• [Extracted entries]:
+ + + + +

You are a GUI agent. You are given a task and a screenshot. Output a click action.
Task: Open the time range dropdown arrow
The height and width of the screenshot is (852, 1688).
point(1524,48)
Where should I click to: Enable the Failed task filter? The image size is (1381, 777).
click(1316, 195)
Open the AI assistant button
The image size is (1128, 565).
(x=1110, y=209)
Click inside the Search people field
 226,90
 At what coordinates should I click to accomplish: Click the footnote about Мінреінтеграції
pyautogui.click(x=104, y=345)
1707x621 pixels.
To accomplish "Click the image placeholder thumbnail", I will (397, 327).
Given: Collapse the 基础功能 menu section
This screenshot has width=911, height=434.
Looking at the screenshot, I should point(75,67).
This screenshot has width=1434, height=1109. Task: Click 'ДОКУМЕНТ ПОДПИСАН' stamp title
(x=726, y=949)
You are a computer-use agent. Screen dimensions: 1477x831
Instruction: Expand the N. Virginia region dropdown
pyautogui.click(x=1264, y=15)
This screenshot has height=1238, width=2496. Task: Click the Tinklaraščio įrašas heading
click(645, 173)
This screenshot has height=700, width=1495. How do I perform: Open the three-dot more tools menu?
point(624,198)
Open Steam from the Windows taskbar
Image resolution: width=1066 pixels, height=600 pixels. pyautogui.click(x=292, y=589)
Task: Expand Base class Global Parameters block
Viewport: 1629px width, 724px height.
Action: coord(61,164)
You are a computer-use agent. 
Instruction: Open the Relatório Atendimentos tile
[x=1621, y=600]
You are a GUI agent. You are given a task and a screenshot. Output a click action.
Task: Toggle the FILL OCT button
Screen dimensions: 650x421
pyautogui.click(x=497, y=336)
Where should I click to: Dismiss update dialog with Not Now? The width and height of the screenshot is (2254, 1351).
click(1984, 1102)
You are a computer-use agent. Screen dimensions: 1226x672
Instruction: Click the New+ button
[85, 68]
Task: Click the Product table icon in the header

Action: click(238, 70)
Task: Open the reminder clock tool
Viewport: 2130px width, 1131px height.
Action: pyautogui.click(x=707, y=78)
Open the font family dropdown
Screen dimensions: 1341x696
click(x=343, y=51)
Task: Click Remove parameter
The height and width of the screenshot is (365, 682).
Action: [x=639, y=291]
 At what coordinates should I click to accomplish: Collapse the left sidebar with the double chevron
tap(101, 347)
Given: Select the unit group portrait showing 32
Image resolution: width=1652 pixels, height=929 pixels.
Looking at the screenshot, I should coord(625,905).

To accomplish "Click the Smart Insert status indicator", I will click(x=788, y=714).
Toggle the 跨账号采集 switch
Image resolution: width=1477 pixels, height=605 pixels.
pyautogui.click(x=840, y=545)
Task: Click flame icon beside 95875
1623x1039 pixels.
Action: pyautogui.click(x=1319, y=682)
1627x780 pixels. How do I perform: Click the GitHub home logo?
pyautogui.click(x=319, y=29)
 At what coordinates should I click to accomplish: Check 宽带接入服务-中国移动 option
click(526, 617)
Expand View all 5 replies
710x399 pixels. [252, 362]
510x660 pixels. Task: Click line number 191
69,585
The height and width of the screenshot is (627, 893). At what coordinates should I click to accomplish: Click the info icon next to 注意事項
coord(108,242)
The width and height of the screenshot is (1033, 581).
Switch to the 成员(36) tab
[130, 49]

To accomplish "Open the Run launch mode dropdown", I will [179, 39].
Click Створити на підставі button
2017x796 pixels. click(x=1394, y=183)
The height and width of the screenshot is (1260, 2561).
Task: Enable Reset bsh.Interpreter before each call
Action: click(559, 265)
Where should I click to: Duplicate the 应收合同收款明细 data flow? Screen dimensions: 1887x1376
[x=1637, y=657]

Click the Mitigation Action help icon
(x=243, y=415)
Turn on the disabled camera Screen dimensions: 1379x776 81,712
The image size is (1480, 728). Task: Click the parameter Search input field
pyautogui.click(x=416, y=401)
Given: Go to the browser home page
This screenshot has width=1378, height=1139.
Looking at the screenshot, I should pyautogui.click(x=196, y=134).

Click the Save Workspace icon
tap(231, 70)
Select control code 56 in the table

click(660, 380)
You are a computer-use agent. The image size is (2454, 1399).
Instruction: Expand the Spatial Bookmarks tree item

+ + + + +

• [What to do]: Count up the lines in the entries that hold "computer", and respond with that count and no other text.

• [Task answer]: 4